TEXTO PARA LEITURA »
....

O impacto e o significado histórico desta crise por vezes chamada
"a primeira crise financeira mundial" têm sido
comparados às grandes crises da história capitalista, como a
crise de 1929. Claro, não é uma avaliação
fácil, dado que são evidentes muitas novas características
nesta última crise: o papel das inovações financeiras, a
velocidade da sua difusão internacional, a cooperação
transnacional entre estados para a conter.
A natureza da crise de 2007-2009 é uma primeira questão:
será uma Grande Depressão? Quais são as suas causas? Que
é que esta crise tem em comum com crises anteriores? O que é
diferente desta vez?
Uma das singularidades desta crise é a natureza e a velocidade da sua
difusão internacional. Atingiu a economia mundial logo em 2008, mas o
impacto foi desigual. Basicamente, as economias capitalistas no centro (os
Estados Unidos, a Europa e o Japão) foram as mais afetadas. As
principais economias periféricas a China, em primeiro lugar
foram menos afetadas inicialmente e recuperaram mais depressa, em 2012 o
Banco de Compensações Internacionais (BIS, 2012, 1) chamou-lhe
uma "recuperação a duas velocidades". Mesmo assim,
segundo dados do BCI, após 2010, quanto aos dados sobre desemprego,
há uma separação entre a recuperação nos
Estados Unidos e a persistência da crise na Europa (BIS, 2013, 14).
Posteriormente, o BCI (2015, 45) menciona "padrões instáveis
de crescimento", "em contraste com uma retoma nas economias
avançadas" nas economias dos mercados emergentes, que
"perderam o ímpeto". Em 2015 a economia brasileira encolheu
3,8%, enquanto a turbulência na Bolsa chinesa foi considerada como
prenunciando problemas mais profundos. Um epicentro de instabilidade pode ser
uma característica daquilo a que Andy Haldane, economista-chefe do Banco
de Inglaterra, chamou
uma trilogia da crise em três atos. A Parte Um dessa trilogia foi a crise
"anglo-saxónica" de 2008-2009. A Parte Dois foi a crise da
"área do euro" de 2011-2012. E podemos estar a entrar agora na
primeira fase da Parte Três da trilogia, a crise do "mercado
emergente" de 2015 em diante. (Haldane, 2015).
[1]
A conjuntura pós-colapso tem sido um ambiente de polémicas e
disputas, mesmo entre importantes políticos e comentadores
económicos. O regresso do fantasma de uma "estagnação
secular", avançada pelo antigo conselheiro económico de
Obama, Lawrence Summers, é um indicador dos problemas que envolvem a
economia capitalista mundial (por ex., Summers, 2014). A crise, em si mesma,
dada a sua importância e efeitos de longa duração,
apresenta outra questão aos investigadores: estará relacionada
com uma transição para uma nova fase da evolução
capitalista?

....

CONJUNTO DE TAREFAS »
a) Enumere as novas características da crise mais recente que o texto sobre a crise de 2007-2009 aponta como evidentes.
b) Reproduza as linhas da listagem desde a linha que contém "The image size is (1336, 672)." até ao fim da listagem, inclusive, com os pedidos incluídos. Desloque cada coordenada das respostas somando 68 a cada número.

EXTRATO DE DADOS »

....

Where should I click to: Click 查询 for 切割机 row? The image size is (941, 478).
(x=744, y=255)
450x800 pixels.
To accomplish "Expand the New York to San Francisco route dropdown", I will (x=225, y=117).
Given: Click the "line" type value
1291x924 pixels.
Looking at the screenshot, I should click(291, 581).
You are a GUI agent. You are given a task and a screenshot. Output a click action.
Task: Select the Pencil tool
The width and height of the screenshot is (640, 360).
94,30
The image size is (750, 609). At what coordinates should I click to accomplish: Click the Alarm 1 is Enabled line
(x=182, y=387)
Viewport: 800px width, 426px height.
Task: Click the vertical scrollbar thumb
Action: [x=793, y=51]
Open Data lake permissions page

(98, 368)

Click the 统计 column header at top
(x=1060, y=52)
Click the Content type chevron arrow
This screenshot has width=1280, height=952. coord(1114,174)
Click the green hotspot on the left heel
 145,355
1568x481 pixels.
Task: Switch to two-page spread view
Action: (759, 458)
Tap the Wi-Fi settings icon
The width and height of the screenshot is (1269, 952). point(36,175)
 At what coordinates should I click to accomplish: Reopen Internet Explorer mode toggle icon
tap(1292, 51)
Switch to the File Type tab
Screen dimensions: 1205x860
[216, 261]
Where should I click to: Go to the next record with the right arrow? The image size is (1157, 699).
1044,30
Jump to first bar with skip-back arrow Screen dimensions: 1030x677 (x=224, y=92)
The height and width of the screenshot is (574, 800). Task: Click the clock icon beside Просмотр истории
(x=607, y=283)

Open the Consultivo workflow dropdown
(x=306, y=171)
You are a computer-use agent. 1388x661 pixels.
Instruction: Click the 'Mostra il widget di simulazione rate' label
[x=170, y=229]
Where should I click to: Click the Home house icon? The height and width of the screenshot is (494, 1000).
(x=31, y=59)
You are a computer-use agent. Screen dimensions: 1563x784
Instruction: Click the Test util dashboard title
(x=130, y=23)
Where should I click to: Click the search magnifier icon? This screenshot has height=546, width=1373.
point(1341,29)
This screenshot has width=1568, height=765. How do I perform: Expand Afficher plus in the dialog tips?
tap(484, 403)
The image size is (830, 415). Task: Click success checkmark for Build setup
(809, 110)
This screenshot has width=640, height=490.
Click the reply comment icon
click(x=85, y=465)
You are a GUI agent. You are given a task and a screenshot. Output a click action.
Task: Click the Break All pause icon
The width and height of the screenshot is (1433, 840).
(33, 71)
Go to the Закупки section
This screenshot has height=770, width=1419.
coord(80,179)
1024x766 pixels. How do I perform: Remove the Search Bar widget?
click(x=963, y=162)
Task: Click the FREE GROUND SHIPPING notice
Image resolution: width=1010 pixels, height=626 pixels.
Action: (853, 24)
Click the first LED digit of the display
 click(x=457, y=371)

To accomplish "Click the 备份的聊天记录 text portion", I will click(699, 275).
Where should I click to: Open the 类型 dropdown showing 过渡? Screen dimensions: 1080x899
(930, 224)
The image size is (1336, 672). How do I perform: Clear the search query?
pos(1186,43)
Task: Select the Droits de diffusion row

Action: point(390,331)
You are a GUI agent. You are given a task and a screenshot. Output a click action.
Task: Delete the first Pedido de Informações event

....

RESPOSTAS POR ORDEM »
a)
- o papel das inovações financeiras
- a velocidade da sua difusão internacional
- a cooperação transnacional entre estados para a conter

b)
The image size is (1336, 672). How do I perform: Clear the search query?
pos(1254,111)
Task: Select the Droits de diffusion row

Action: point(458,399)
You are a GUI agent. You are given a task and a screenshot. Output a click action.
Task: Delete the first Pedido de Informações event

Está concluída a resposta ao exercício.